Consumer staples: The recession proof sector?

Consumer staples is an investment sector with major potential in the next year.

As emerging economies continue their upward swing, so too does consumer wealth within these markets. Increasing income per capita coupled with low penetration of many consumer products in these markets is providing exceptional opportunities for consumer staples businesses to expand market share. However, as in the financial services sector, stocks tend to trade at high valuations. Clever investors will look at consumer businesses listed in developed markets such as the United States that trade in emerging markets to capture opportunities.

A strong example of this is US-based Mondelez. It’s the world’s second largest confectionary maker and it owns brands like Cadbury, Oreo, Toblerone and Milka.

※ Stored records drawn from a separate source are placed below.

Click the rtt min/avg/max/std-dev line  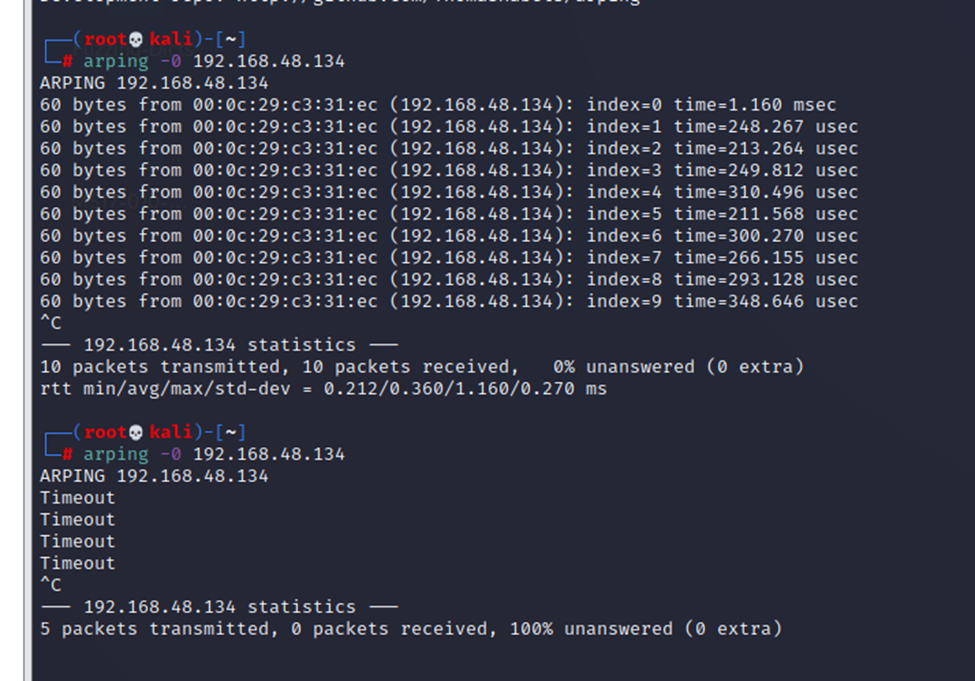[x=323, y=388]
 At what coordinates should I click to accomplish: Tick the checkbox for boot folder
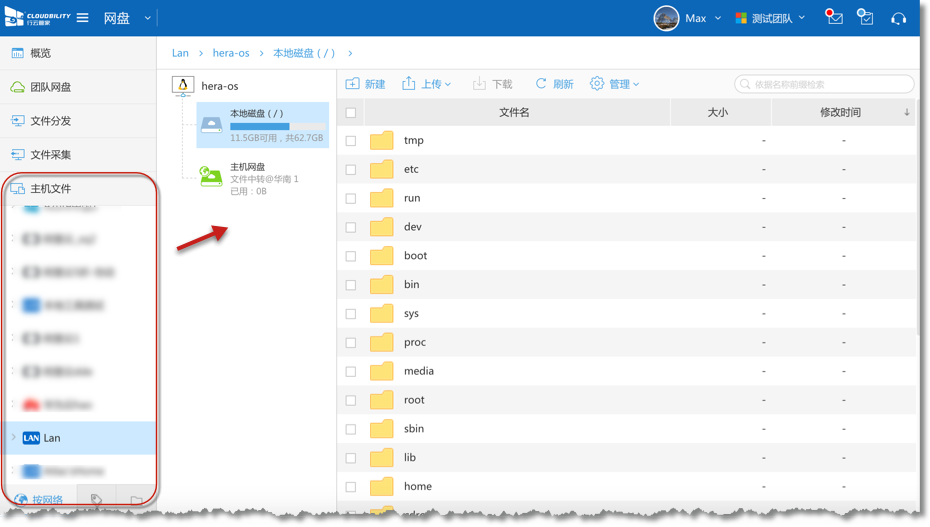pos(351,256)
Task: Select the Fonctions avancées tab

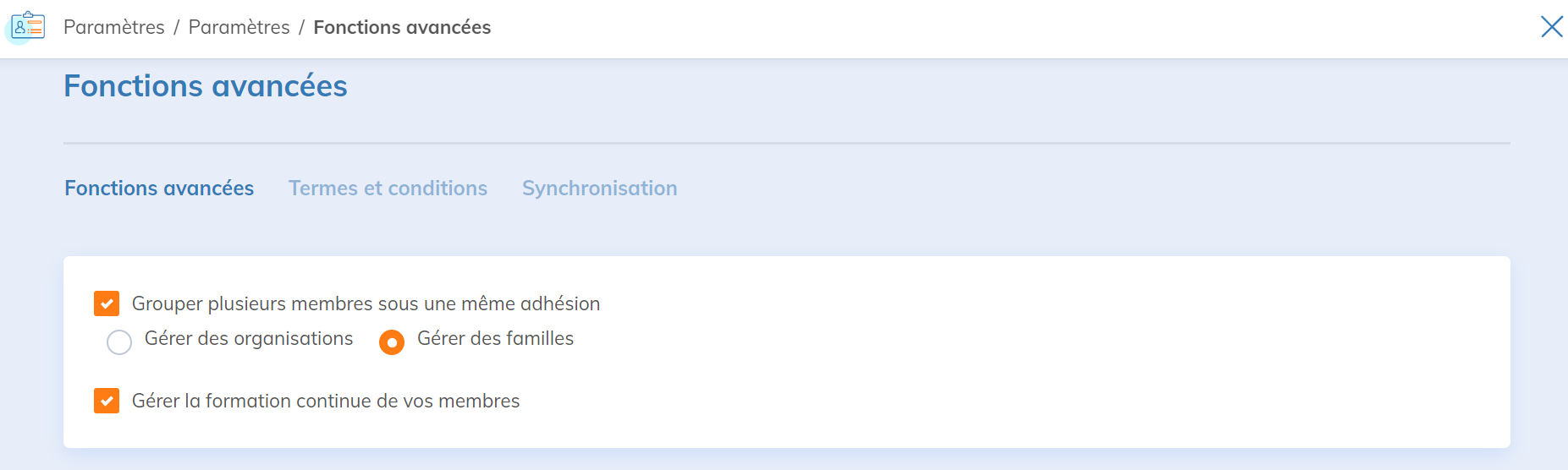Action: 159,189
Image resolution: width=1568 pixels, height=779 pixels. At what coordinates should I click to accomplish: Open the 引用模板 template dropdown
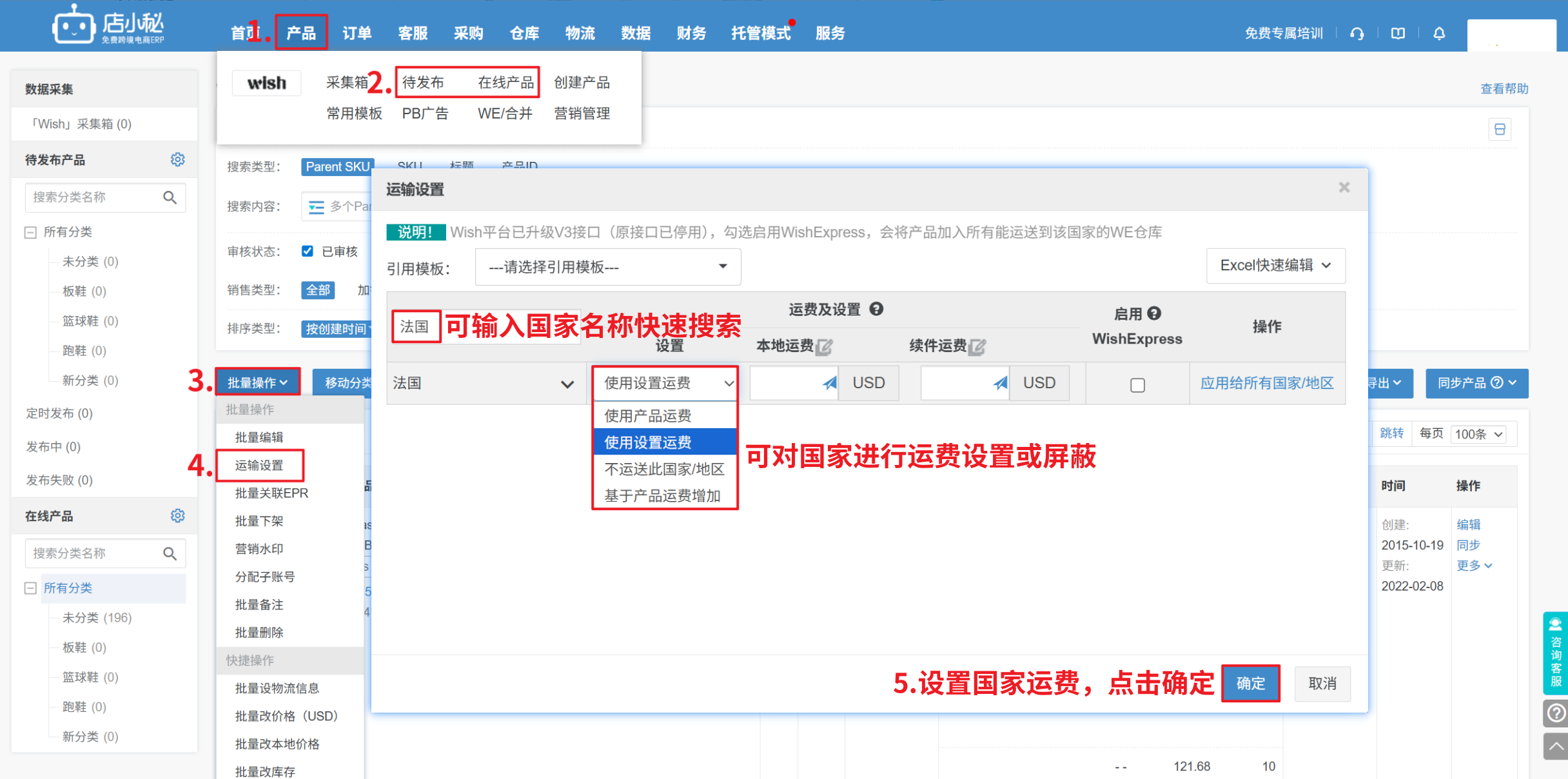607,267
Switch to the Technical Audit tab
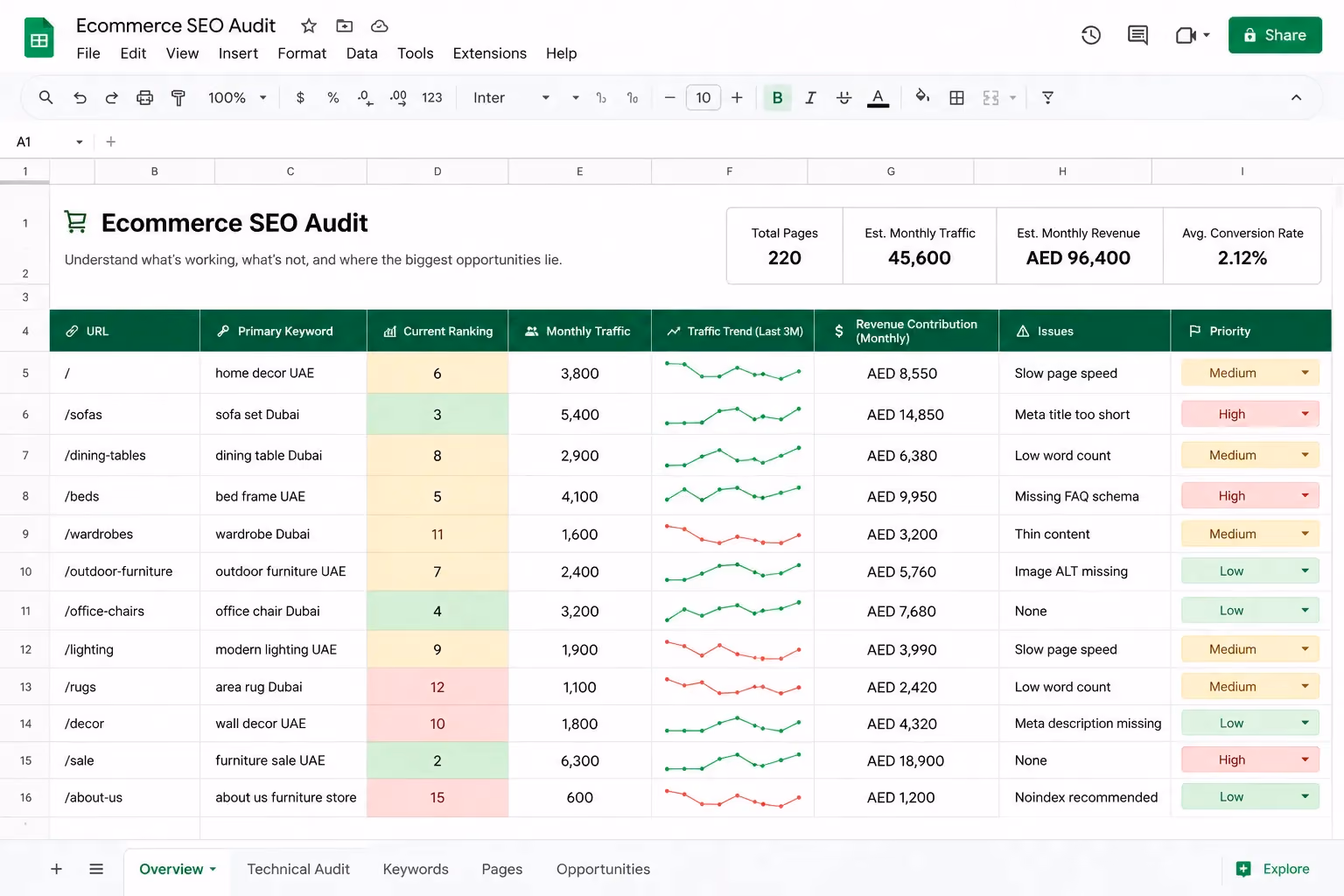Viewport: 1344px width, 896px height. [x=298, y=869]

These brands are sold all over the world with 35 per cent of their revenue coming from emerging markets. Cadbury only has a one per cent market share in the US, yet in India it is the number one chocolate brand with over 50 per cent market share. It’s a great company with considerable brand power and its growth potential remains strong on the back of new products like the Milka-Oreo chocolate bar.

E-commerce: Growth is just getting started

The whirlwind of e-commerce has caused widespread digital-disruption, but when you dig into the numbers, it appears this strong growth may just be getting started.

Globally, 90 per cent of retail sales still come from bricks and mortar stores, however the e-commerce sector is maturing and the shift towards it is happening most dramatically in some emerging markets. In China, 20 per cent of sales are online. Online retail is poised to see continued growth in the next five to ten years and e-commerce remains under penetrated world-wide. Online retailers like Vipshop, specialising in online discount sales, and Alibaba, a multinational B2B marketplace, continue to increase their customer bases and are growing at much faster rates than traditional retail in China.

Right place, right time, right value

Diversification of asset classes is important within any investment portfolio. Australia is but a drop in the investment ocean representing only 1.86 per cent of total world shares, so diversifying with global shares can literally open-up a world of possibility. However, creating diversification within a portfolio for the sake of it is not smart investing. Buying high quality businesses at a good value price should be the foundation for all investment portfolios.

Finding the right opportunity at the right price is a challenge in all markets and all sectors, but may be even more difficult to predict in emerging markets due to an array of factors including: lack of disclosure, changing labour environments, a volatile political landscape, and cultural and language barriers. Developing a deep understanding of businesses and the markets they operate in can build confidence to pick the right time and right value.

Whether investing in emerging or developing markets, understanding a business’ culture and assessing the capability of the executive team to run the business and deliver value to shareholders is just as important as doing the quantitative research into their past performance and future growth.